In exchange for the payment, the government agreed not to sue Kaiser again for the alleged wrongful conduct under the False Claims Act.

However, the government reserved certain rights, so it can still prosecute Kaiser for any criminal liability, issues involving the IRS and taxes, the liability of specific individuals, and claims for personal injury or property damage.

Other Alleged Diagnosis Coding Fraud

Sen. Chuck Grassley (R-Iowa) published a report on Jan. 12 alleging that UnitedHealth Group, the largest Medicare Advantage organization, used aggressive tactics to maximize federal payments by capturing high-paying, often discretionary, medical diagnoses.

“My investigation has shown UnitedHealth Group appears to be gaming the system and abusing the risk adjustment process to turn a steep profit.
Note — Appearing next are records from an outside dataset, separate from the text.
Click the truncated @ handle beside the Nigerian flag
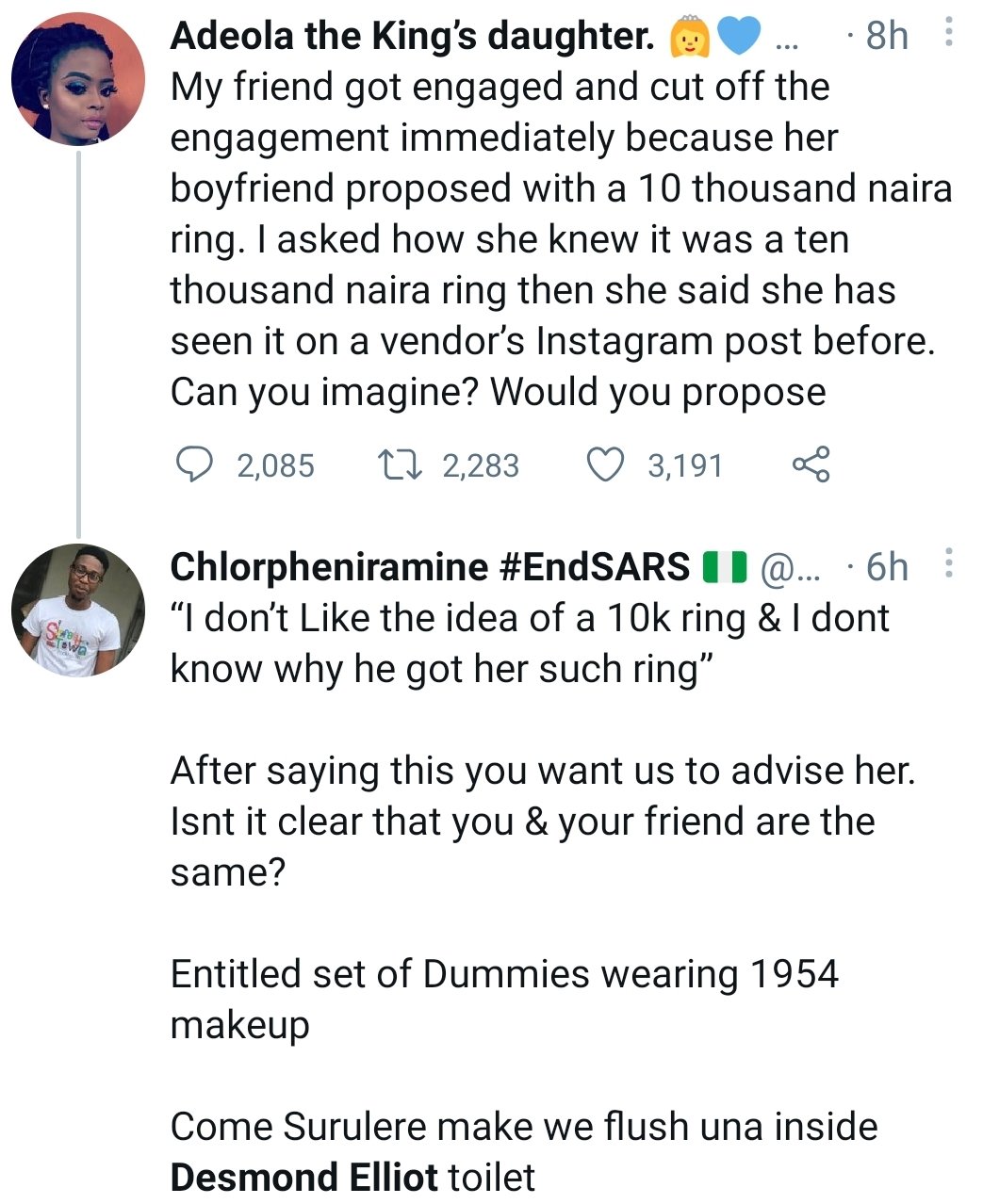 790,567
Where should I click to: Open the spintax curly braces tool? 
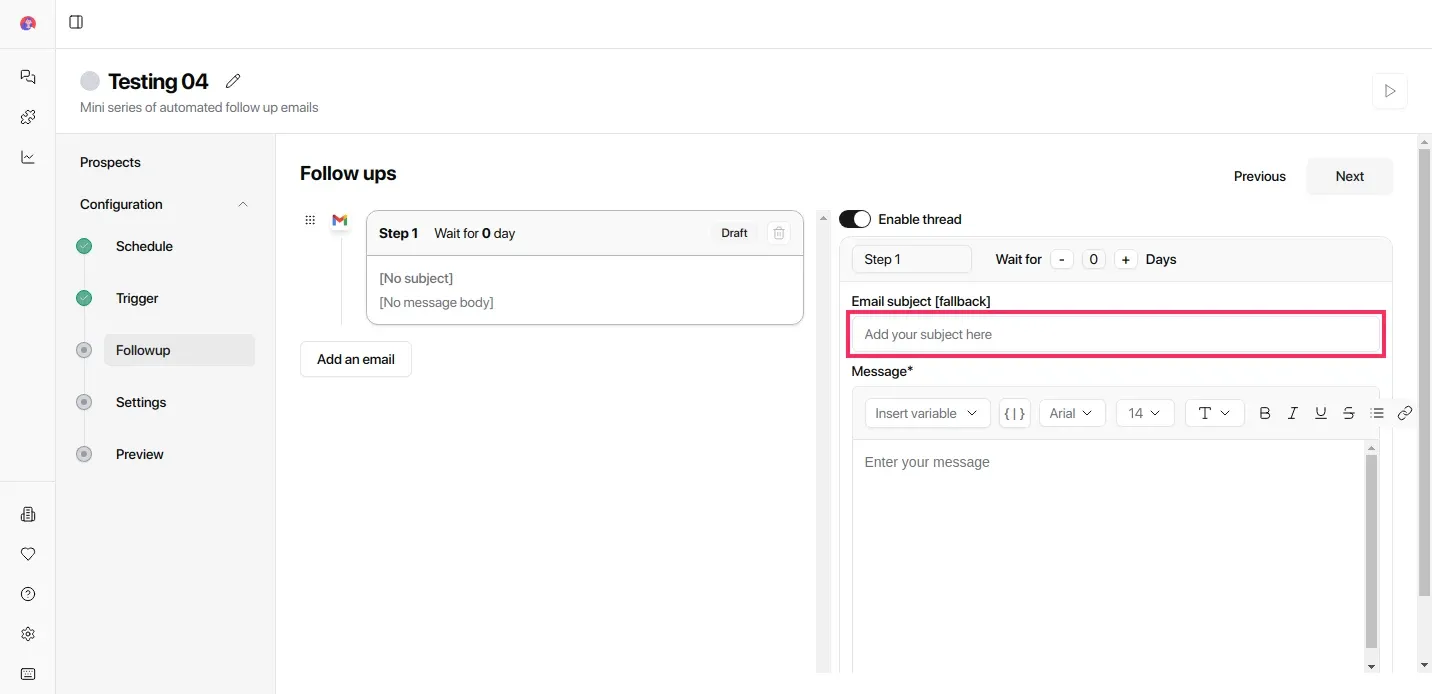point(1014,413)
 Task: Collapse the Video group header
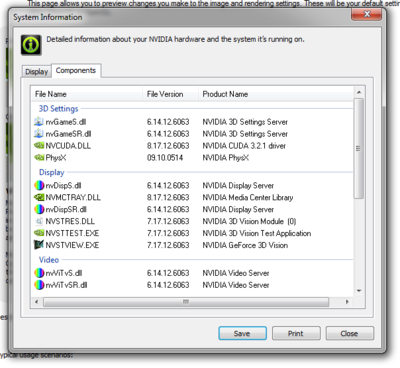[49, 260]
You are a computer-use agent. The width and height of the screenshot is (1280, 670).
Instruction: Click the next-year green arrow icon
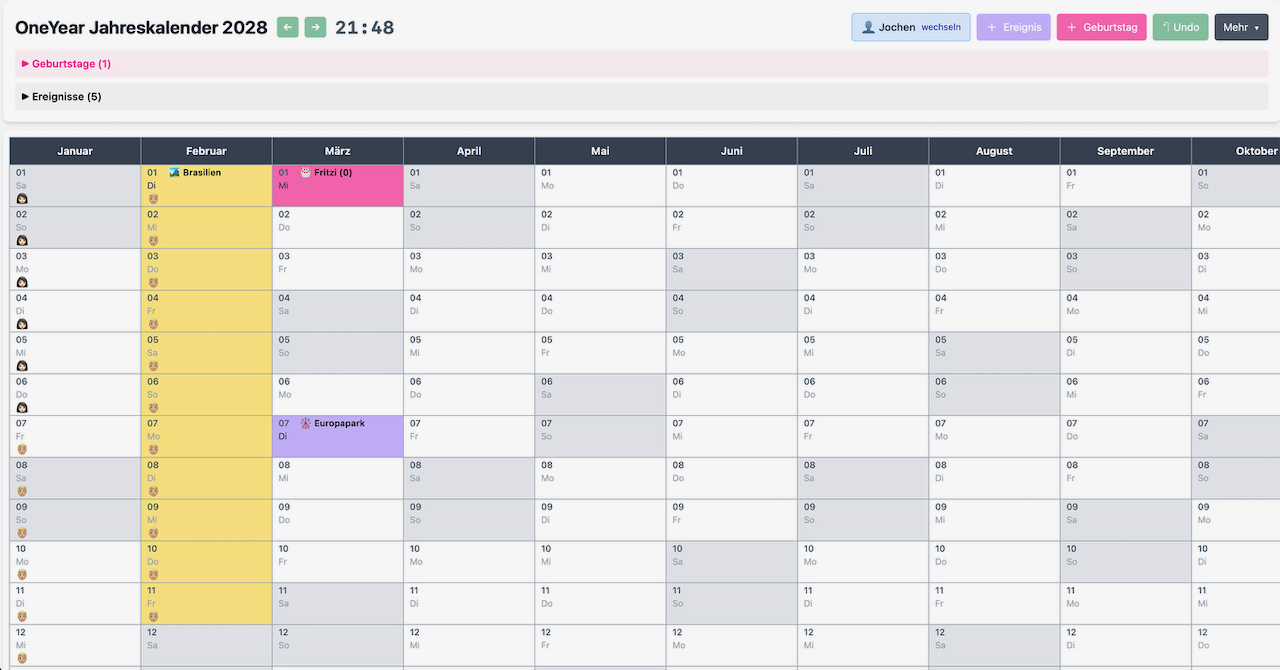click(x=315, y=27)
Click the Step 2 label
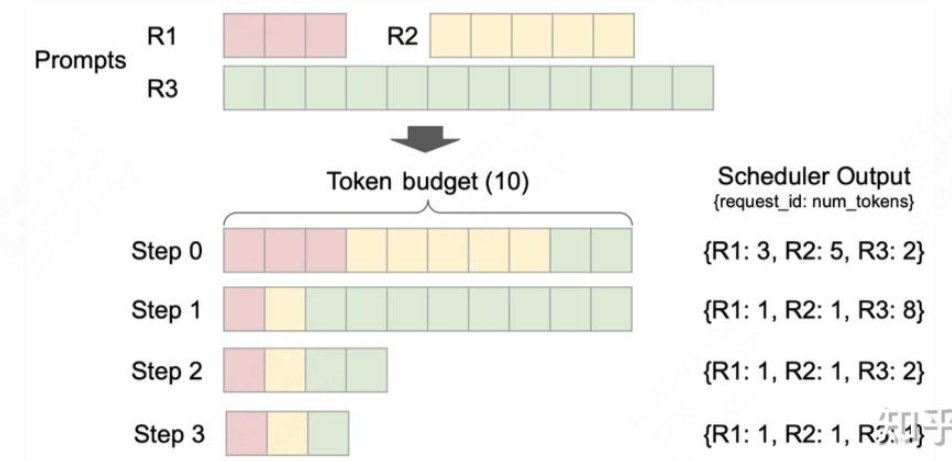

Taxpayers and patients deserve accurate, clear-cut, and fair risk adjustment processes,” Grassley said in a statement.

In 2024, Independent Health, a regional Medicare Advantage insurer in New York, was accused of sending Medicare diagnosis codes that did not accurately reflect patients’ true health conditions.

Independent Health agreed to pay up to $98 million to resolve these civil accusations.

In 2023, Cigna, a large national insurer, was accused of using in‑home nurse visits and other methods to generate extra diagnoses that were not properly supported in medical records, then using those diagnoses to bill Medicare more.

To settle these civil False Claims Act allegations, Cigna agreed to pay about $172 million to the government.